Pre-monsoon showers are cataclysmic events. Pumped by the heat, huge convection currents send cauldrons of cumulus rising vertically into the atmosphere, sometimes more than 50,000 feet. Up there in the stratosphere, the jet stream smears their tops into wild angry cobra heads. On one pre-monsoon afternoon, I once watched the entire Ganesh massif dwarfed in the shadow of one of these big cauliflowers of moisture. The convection system rose out of the Buri Gandaki Valley to ride on flashing neon legs of purple lightning. From high up on a ridge above Dhunche we watched transfixed as the afternoon sun was blotted out, and the snowy slopes of Langtang Lirung lost their light. It suddenly became dark and silent like an eclipse. Animals, humans, and even the thirsty plants waited nervously as a veil of violet rain advanced from the west.
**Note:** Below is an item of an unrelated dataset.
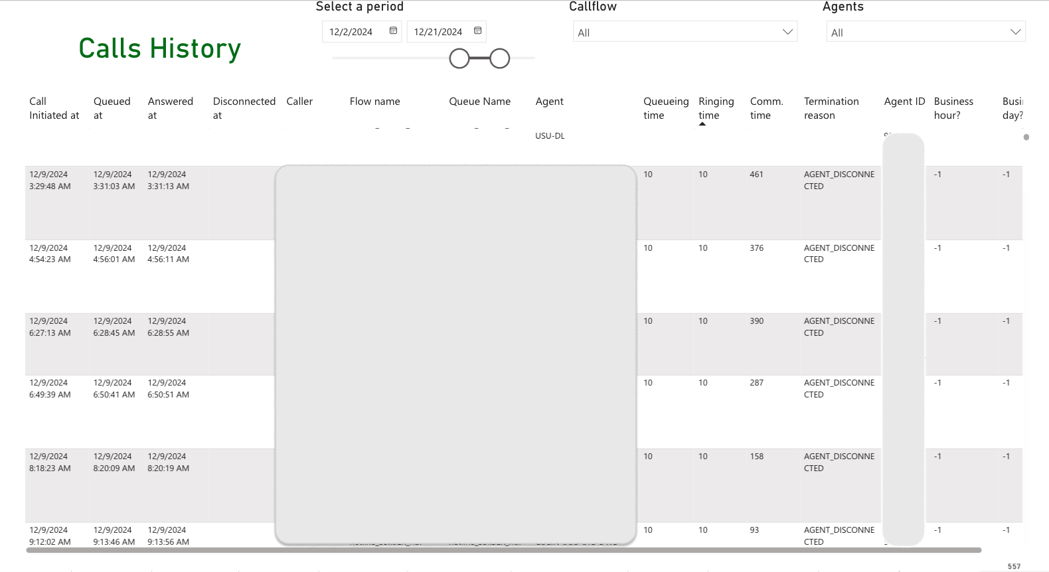The width and height of the screenshot is (1049, 572).
Task: Click the 12/2/2024 start date field
Action: click(x=351, y=32)
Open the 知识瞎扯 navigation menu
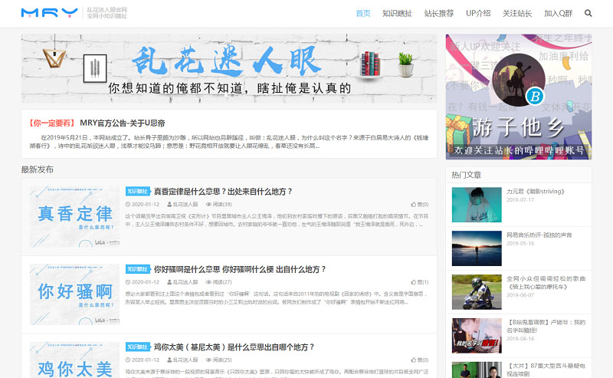The width and height of the screenshot is (613, 378). [x=397, y=13]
The wind picked up, the poplars bent like bows: their agitated leaves giving the quickening air a voice. Plastic bags, startled birds and leaves were snatched by the flying yellow dust. The storm edged closer until the flash and crash became simultaneous. A delicate din approached as hailstones hit roofs of houses in the bazaar below. By evening, the pyrothechnics were over, the storm had moved over to the east briefly framed in a double rainbow over the holy ridges of Gosainkunda. The varnished leaves dripped, the tree trunks sweated, the wet water buffaloes were shiny.
If a pre-monsoon thunder shower is an opera, then the arrival of the monsoon itself a few weeks later is a Smetana symphony. You can smell the rain long before it actually arrives. From the pass above Pokhara, the clouds move about among the Annapurnas like the little curly puffs you see on thangka paintings. The sudden change in high-altitude wind direction precisely between 10-15 June over central Nepal every year is the first sign that the monsoon will soon burst.
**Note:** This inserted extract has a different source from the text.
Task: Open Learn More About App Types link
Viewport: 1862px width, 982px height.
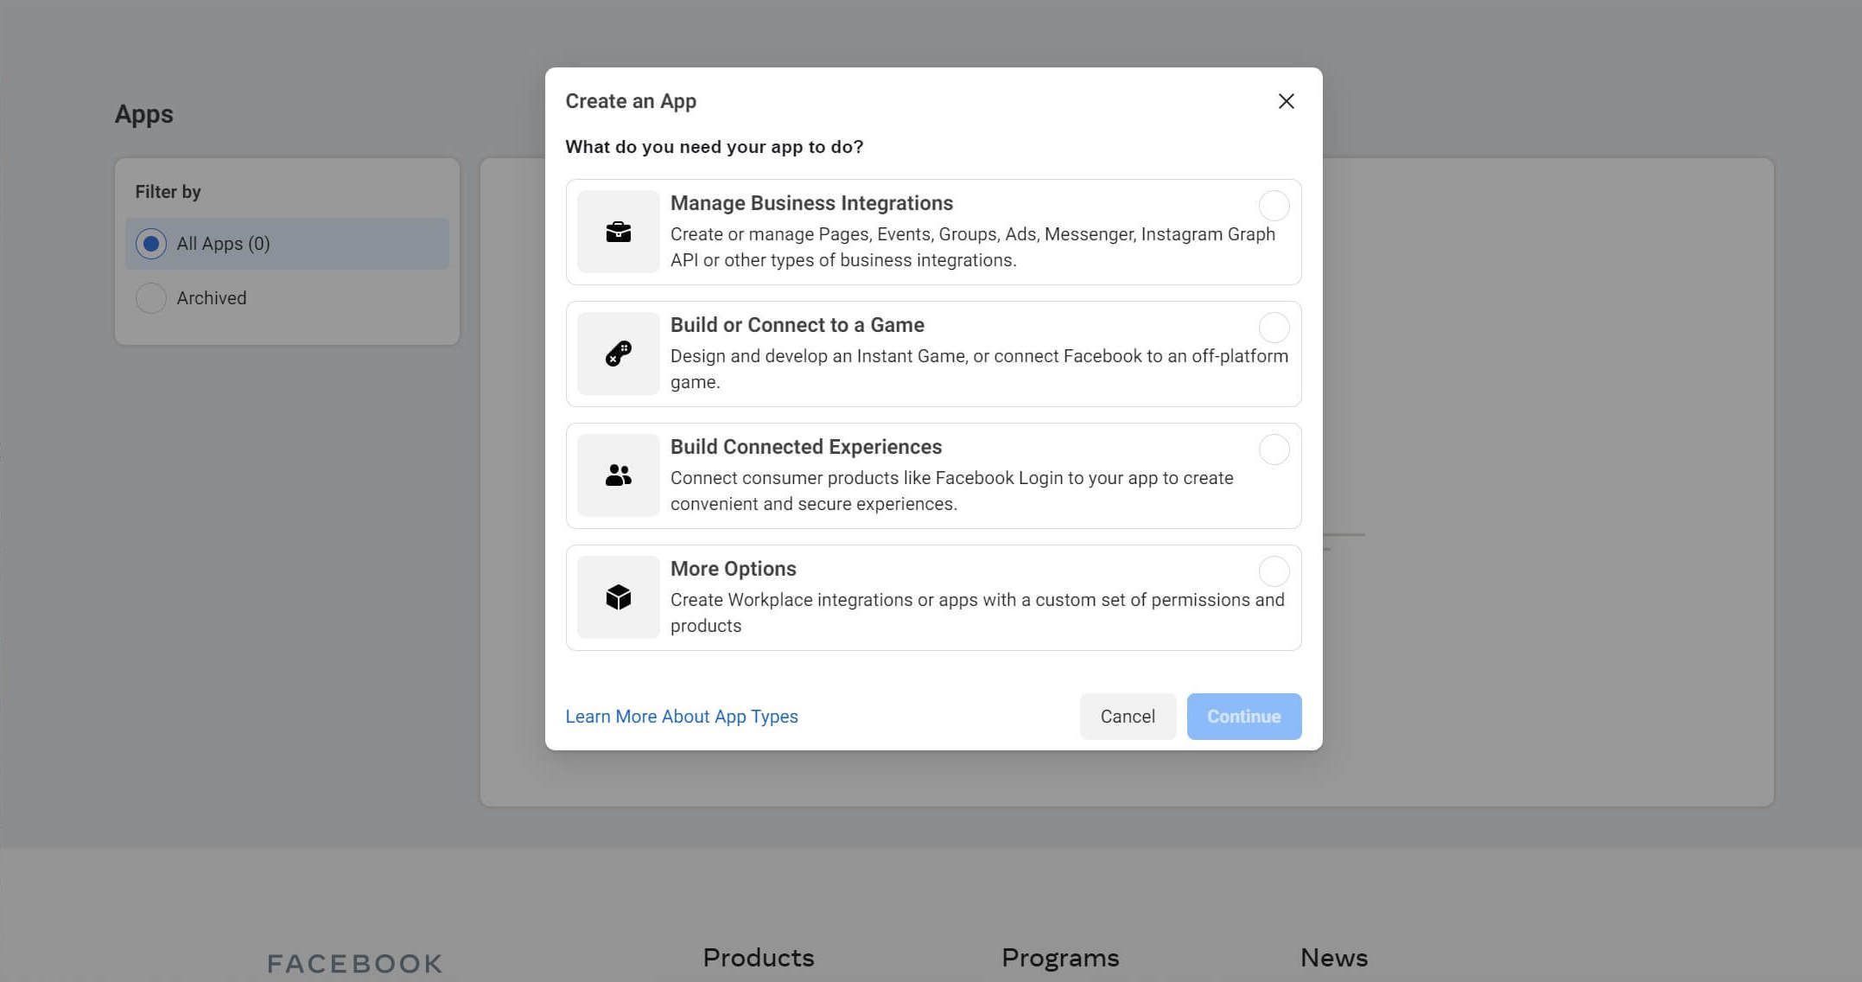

By evening, the air suddenly turns humid, a smell of warm wetness swells up from the valley below. A yellow moon rises from behind a range of mountainous clouds to the east. They glow in the moonlight, and the inside of the clouds are incandescent with silent lightning. By nightfall, there is a sudden sharp coolness as the moisture turns into mist, and the mist in turn into a fine gauze of rain. The Nepali vocabulary has many onomatopoeic words to describe different kinds of rain: at midnight it turns from drizzly sim-sime to heavier darkane and by early morning it is a torrential musal-dhare.
Forget what the guidebooks say. Visit Nepal in the monsoon. Everywhere, there is the sound of falling water: big waterfalls that thunder right across the valleys, little ones gurgle behind every bend in the track, the deep drone of rivers as they cut ever-deeper gorges. These rivers are older than the mountains and they have been slicing through the rising rock for 60 million years. By ten in the morning, the first clouds chug up the valley, the forerunner of an ocean of vapour lapping at the ridges below. They move up silently through the junipers, soaking the lichens with droplets of condensation. Before noon, the rain starts falling steadily in that marathon-like pace of no-nonsense, long-term rain. It falls continuously into afternoon, all night, and stops abruptly at dawn.
By late August, the rain ebbs as the monsoon starts to lose its momentum, the sun comes out again. The sky is navy blue and dotted with kites, and in the terraces the golden rice is ripening in the sun.